Uzakdoğu’da Japonya, Güney Kore gibi gelişmiş üretici ülkeler var. Bunların dini geleneklerinin Doğu Akdeniz Monoteizmi ile hiçbir kültürel ilişkisi yok. Hindistan bu arada fakir, Çin kadar nüfuslu bir ülke. İçinde 200 milyon Müslüman yaşıyor. Onun coğrafi konumu ve fakirliği nedeniyle uluslararası konumu, Doğu Asya kadar açık tanımlanamıyor. Çevresinde Bangladeş, Pakistan gibi kalabalık ülkeler var. Fakat bu fakir ve sanayisi gelişmemiş ülkelerin dünya ekonomisinde yerleri sınırlı.

Gelecek dünyanın politik kuruluşunda, Güney Asya’nın 2 milyara yakın insanının geri kalanlara katılımı bağlamında kuramlar geliştirilebilir. Benim böyle bir savım yok. Bunun dışındaki üç blokun biri Batı, diğeri Doğu. İkisi arasında, Afganistan’dan Libya’ya, ipe geçirilmiş tespih taneleri gibi Müslümanlar sıralanmış. Bunlar kaderleri Batının elinde olanlar. Arap dilli Berberiler ise, uygarlık ilişkilerini İspanya ve Fransa ile kurmuşlar. Olasılıkla o konumu koruyacaklar.

Doğu ve Batı arasındaki 1.5 milyarlık İslam bloku ise genelde Batının, Batı ve Doğu Asya’nın pazarı olan sömürgeler olmak zorundadır. Pratikte öyle.

Batı: 3 milyarlık kitle

Yeni sınırları çizecek olan Batıdır. Batı, bütün Avrupa’yı, Amerikaları kapsar, Rusya dahil. Batı, Hristiyan kökenine, Aydınlanma düşüncesine ve laik bir dünya görüşüne dayalı, sanayileşmiş ya da o potansiyele ulaşmış 3 milyarlık bir kitledir. Bu ülkelerin iç ilişkileri, kendi içlerindeki mücadeleler tabloyu değiştirmiyor.

Batı geleneğinin 2000’den sonraki gelişmesini, öncelikle sanayiye bağlı sayısal verileri ve öğretim standartlarını Müslüman ülkelerle karşılaştırırsak, tartışmasız üstünlüğü görülür.

Aşağıda, İsrail çölü ile Türkiye yaylası arasında sayısal bir karşılaştırma verilmiştir. Kullanılan kaynak Economist Dergisi’nin 2016 yılına ilişkin dünyanın belli başlı ülkelerinin ekonomik verileridir.

Bu sayılar, ülkelerin halklarını uyutan ideolojik safsatalardan uzak gerçeklerdir.

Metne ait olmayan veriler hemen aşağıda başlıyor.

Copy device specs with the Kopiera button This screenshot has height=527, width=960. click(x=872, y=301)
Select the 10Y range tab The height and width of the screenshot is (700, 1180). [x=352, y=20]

Türkiye’nin nüfusu 77.3 milyondur. Adam başına ulusal gelir 8.570 dolardır.

İsrail’in nüfusu 8.5 milyondur. Adam başına ulusal geliri 37.550 dolardır. Türkiye’nin dört katı.

86 milyon nüfuslu Mısır’ın adam başına ulusal geliri 3.860 dolardır. İsrailin dokuzda biri.

Petrol devi Suudi Arabistan’ın nüfusu 31.1 milyondur. Adam başına ulusal gelir 23.960 dolar.

Siz hiçbir İsrail bakanının bir Suudi prensi gibi saraylarda oturup hovardalık ettiğini işittiniz mi?

Doğan Kuban


Bu yazı HBT'nin 70. sayısında yayınlanmıştır.